### Your objective
Reproduce the post below about raising the Medicare eligibility age in full, word for word.

27 October 2013

A Key Part of the "Grand Bargain" Does not Wporkl

It turns out that upping the medicare eligibility age does not save a meaningful amount of money:
Raising the Medicare eligibility age to 67 saves far less than previously projected, a revelation that makes the policy far less attractive in upcoming deficit reduction negotiations in Congress.

The long-debated policy now cuts the deficit by just $19 billion over a decade, according to a report released Thursday by the nonpartisan Congressional Budget Office. Last year, the same policy -- of gradually lifting the eligibility age by two months every year until it reached 67 -- was found by the CBO to save $113 billion over the same time period.

The idea has been floated since 2011, when President Barack Obama and Speaker John Boehner nearly agreed to a broad debt deal that adopted it. But while conservatives still support the policy, along with deeper long-term cuts to retirement benefit programs, the White House and top Democrats have since cooled to it.

### Data section
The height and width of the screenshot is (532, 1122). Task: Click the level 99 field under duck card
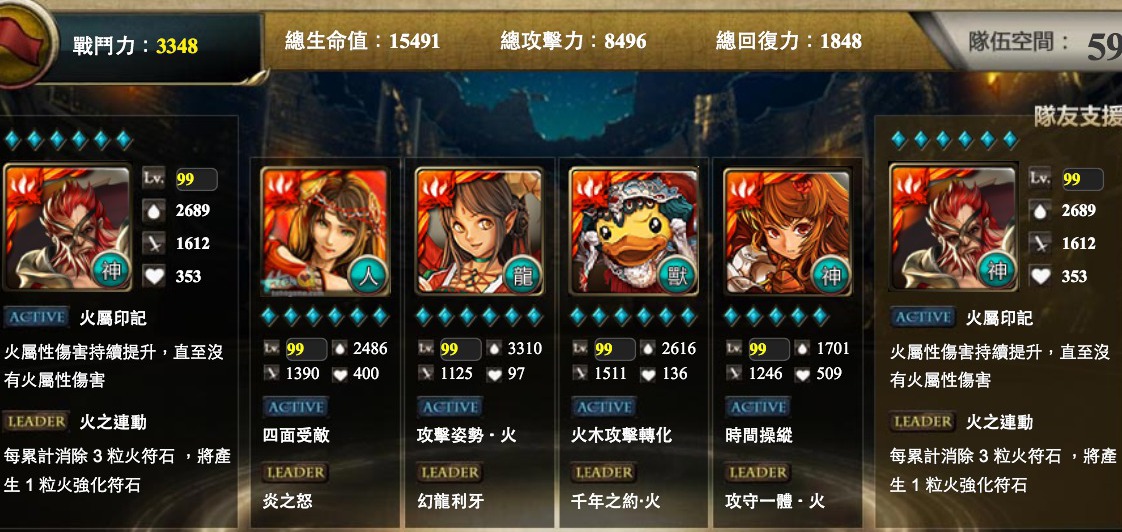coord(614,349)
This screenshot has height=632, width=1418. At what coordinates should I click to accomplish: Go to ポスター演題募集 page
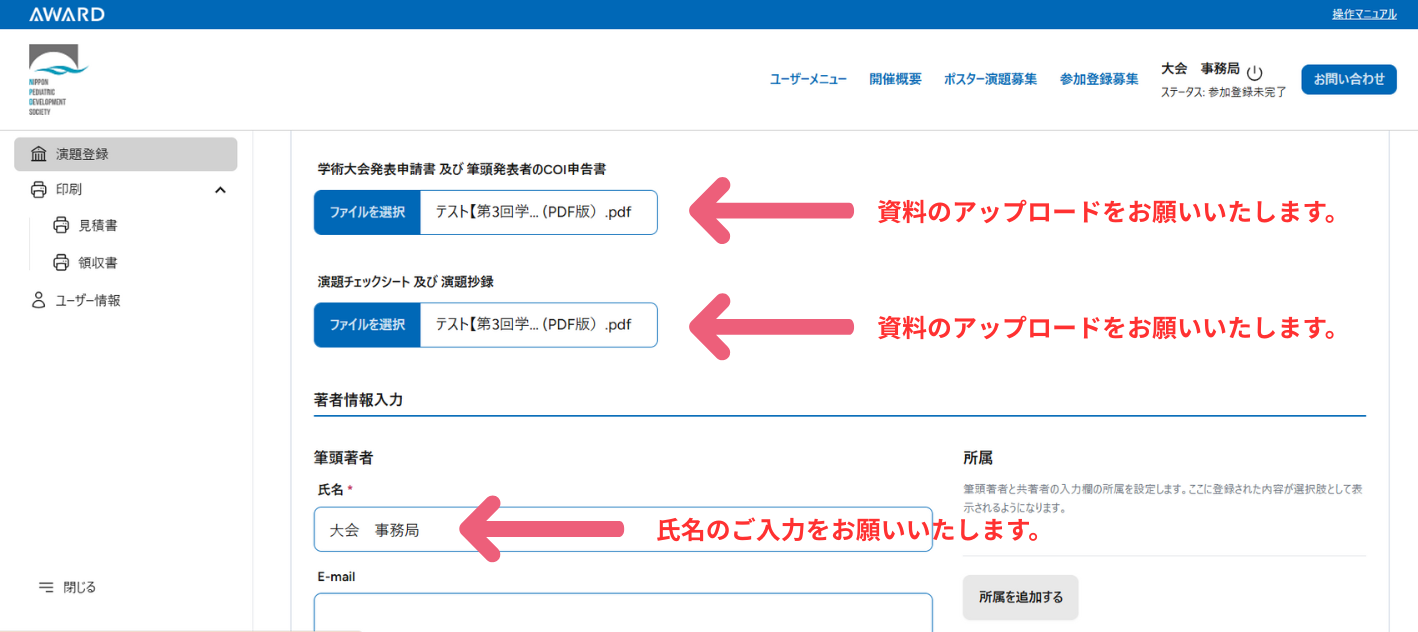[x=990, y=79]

### Written response
27 October 2013

A Key Part of the "Grand Bargain" Does not Wporkl

It turns out that upping the medicare eligibility age does not save a meaningful amount of money:
Raising the Medicare eligibility age to 67 saves far less than previously projected, a revelation that makes the policy far less attractive in upcoming deficit reduction negotiations in Congress.

The long-debated policy now cuts the deficit by just $19 billion over a decade, according to a report released Thursday by the nonpartisan Congressional Budget Office. Last year, the same policy -- of gradually lifting the eligibility age by two months every year until it reached 67 -- was found by the CBO to save $113 billion over the same time period.

The idea has been floated since 2011, when President Barack Obama and Speaker John Boehner nearly agreed to a broad debt deal that adopted it. But while conservatives still support the policy, along with deeper long-term cuts to retirement benefit programs, the White House and top Democrats have since cooled to it.